The Alderley Edge Orchestra
The Alderley Edge Orchestra


Second violins
Joan Pollock: Principal second violin
Joan
'I have always been deeply involved in music from a child when I began having piano lessons at ther age of nine.

'As a teacher, I taught music to all age groups from infants to 16-year-olds. However, as a violinist I was definitely a late starter - teaching and bringing up a family took up all my time though I had always wanted to play a string instrument. It was sheer frustration at not being able to help my six-year-old son when he began to play the violin that was the spur to eventually having lessons myself. Incidentally, he soon outstripped me and is now a professional violinist, as are his brother and sister!

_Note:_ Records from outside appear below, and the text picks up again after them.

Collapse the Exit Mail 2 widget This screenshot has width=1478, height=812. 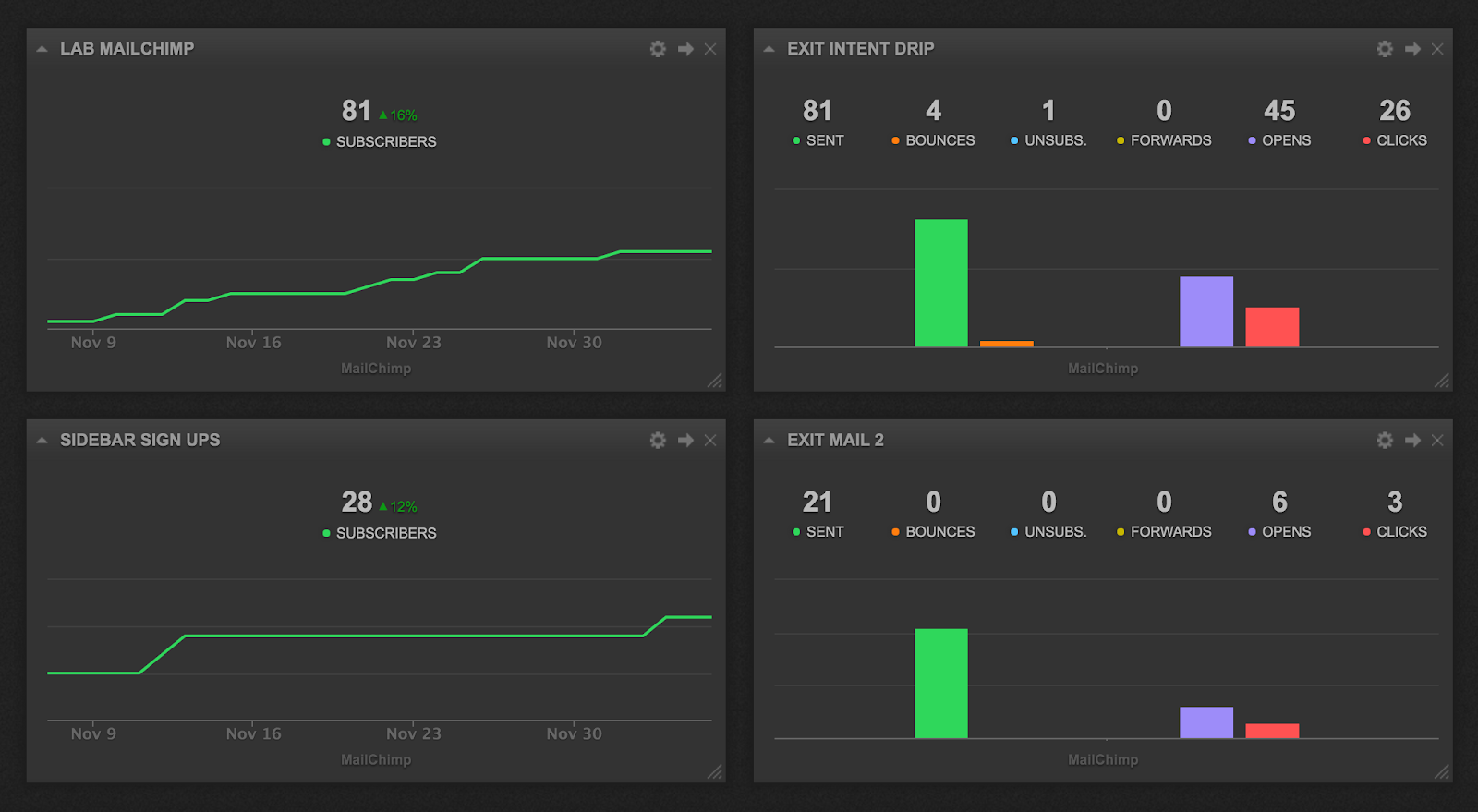pyautogui.click(x=769, y=441)
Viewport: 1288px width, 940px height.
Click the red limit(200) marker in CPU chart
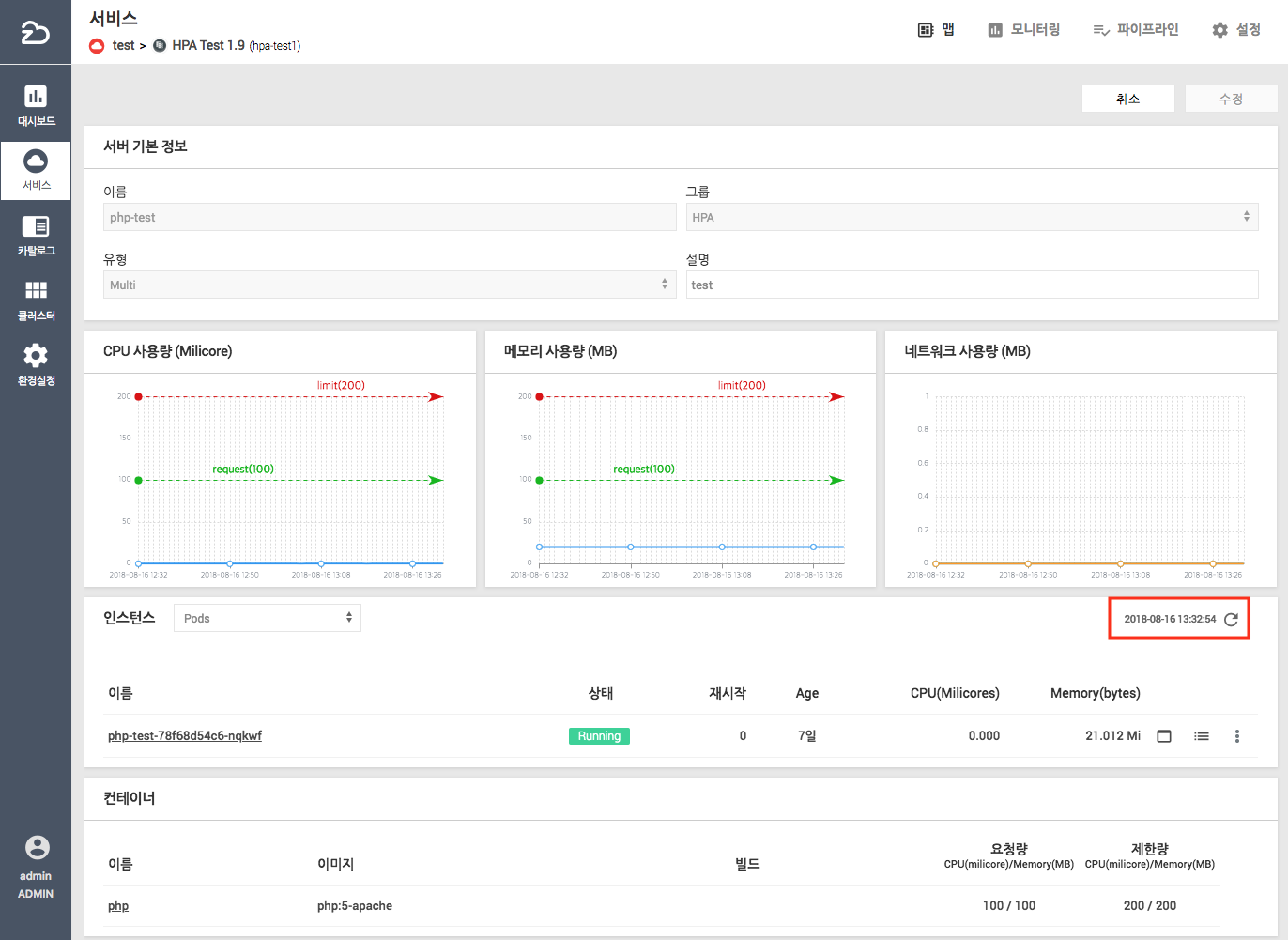pyautogui.click(x=139, y=397)
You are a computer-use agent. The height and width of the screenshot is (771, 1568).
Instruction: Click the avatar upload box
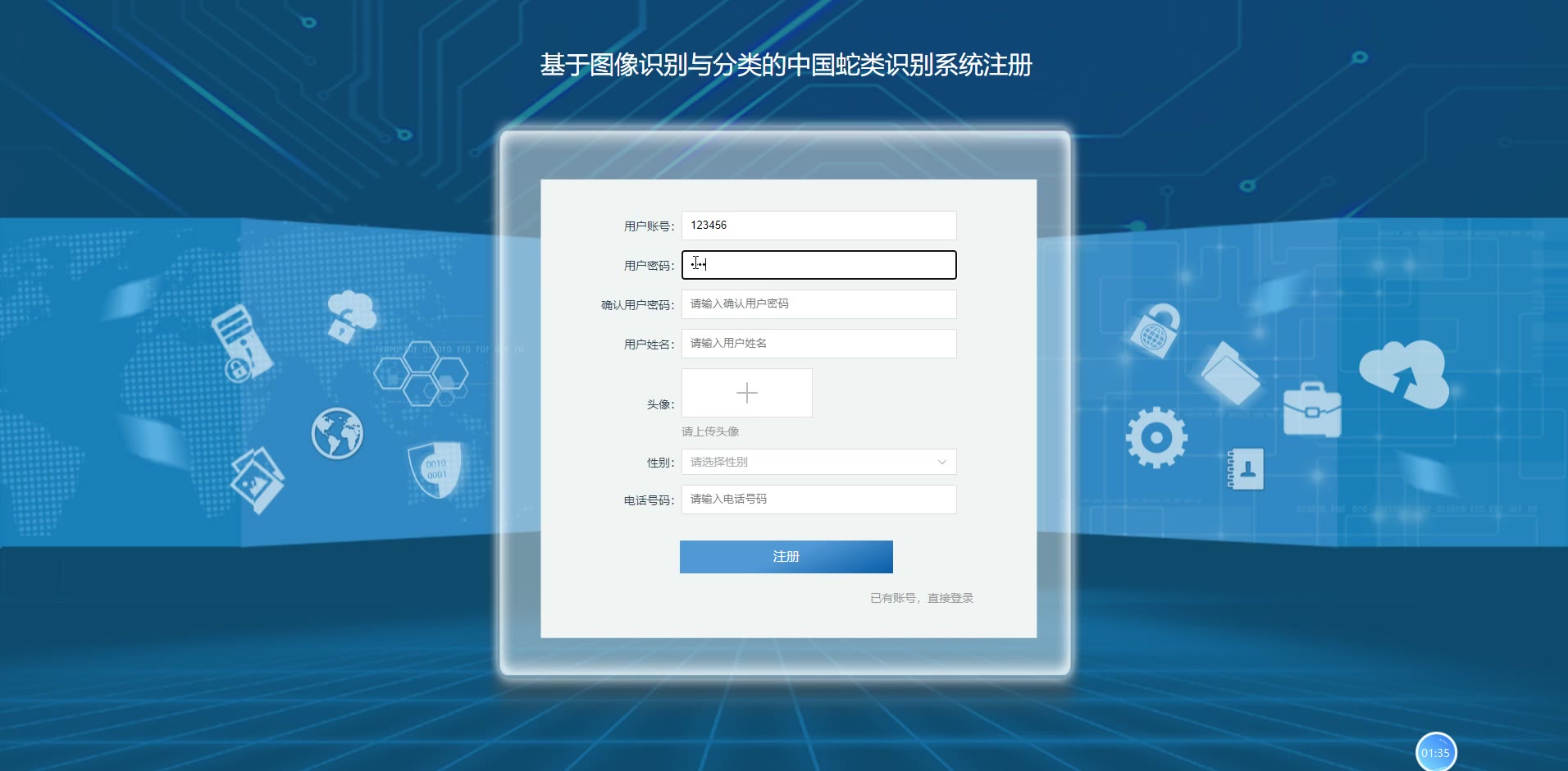[747, 393]
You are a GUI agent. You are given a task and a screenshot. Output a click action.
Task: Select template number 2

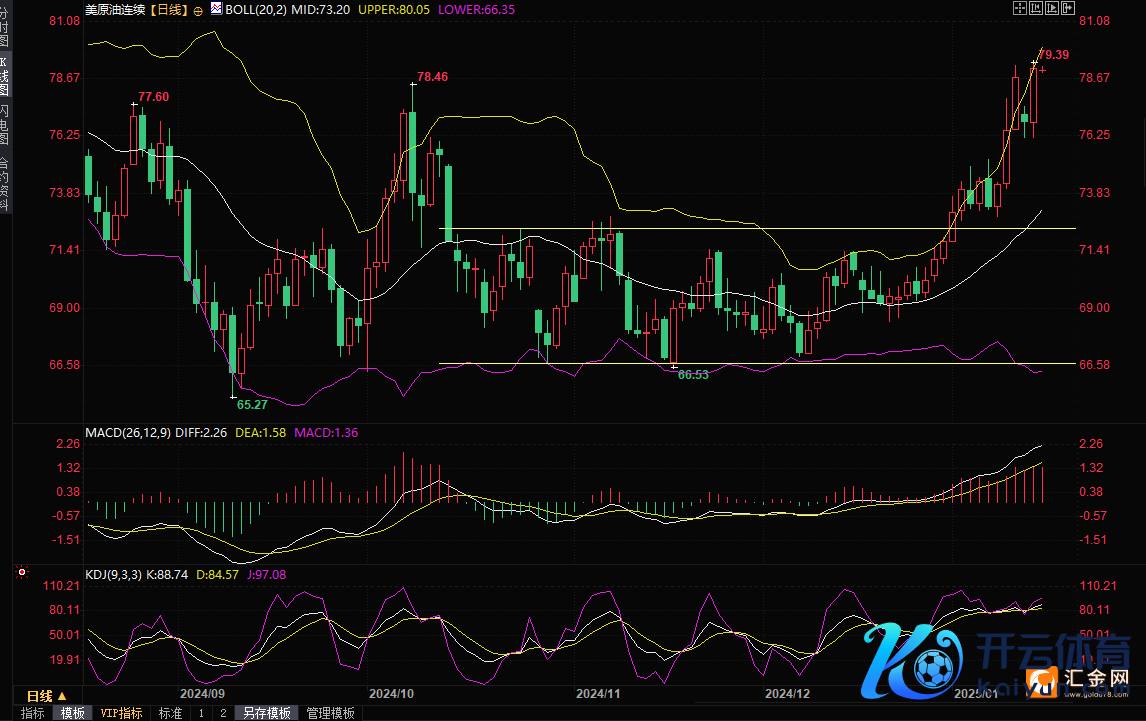click(x=223, y=713)
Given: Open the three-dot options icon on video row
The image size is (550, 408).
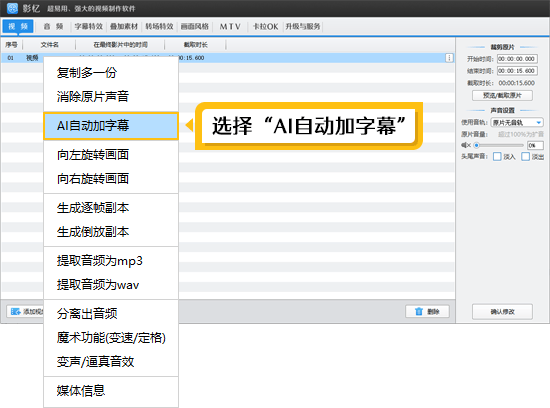Looking at the screenshot, I should click(x=449, y=58).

'Since retiring I have had regular lessons and am trying to make up for lost time. I've played with the Alderley Edge Orchestra for ten years and I also play with the Manchester Beethoven Orchestra and the Wilmslow Symphony Orchestra. Somehow I have to find a way to play the orchestral repertoire that I know so well as a listener! I also enjoy chamber music and play in several string quartets, and this together with family, gardening and archaeology holidays keeps me fully occupied.'

There are no words more likely to bring colour to the cheeks of the Second Violins than the phrase 'playing second fiddle', with its implication that their role is somehow inferior or subordinate to that of the Firsts. But there is no doubting that their parts are often (though not always) less demanding than those of the First Violins and certainly involve fewer excursions to the higher reaches of the fingerboard.
 
The pleasure for most Second Violins comes not from 'playing the tune' - a privilege which undeniably usually falls to the Firsts - but from supplying, in the company of the violas, cellos and basses, those vital harmonies which can transform even the most banal of musical themes into pieces of music with real light and shade. There is also the fascination of observing the different ways in which composers approach this task: the delicate counterpoint of Bach, the embroidery of Mendelssohn, the even-handedness of Dvorak (who, as an orchestral player himself, always went to great pains to share out the tunes), the hammered-out semi-quavers of Beethoven; and so on.
 
On the concert platform, the Second Violins are usually located alongside the Firsts, and this is the arrangement favoured by The Alderley Edge Orchestra in the interests of achieving a good ensemble. An alternative layout, whereby the Seconds are located to the right of the conductor as a mirror image of the Firsts, has its adherents although it is less common today than it used to be. In fact, such an arrangement can occasionally make better musical sense, especially in passages (for example, the famous opening bars of the finale of Tchaikovsky's Symphonie Pathétique) where a composer has clearly written antiphonal parts with such physical separation in mind and which lose much of their impact in the more conventional string layout.
 
Being accustomed to playing a supportive role in the orchestra, it is not surprising that the Second Violins of The Alderley Edge Orchestra are, without exception, very kind and supportive individuals. This statement is, of course, entirely unconnected with the fact that the writer of these notes is drawn from their ranks.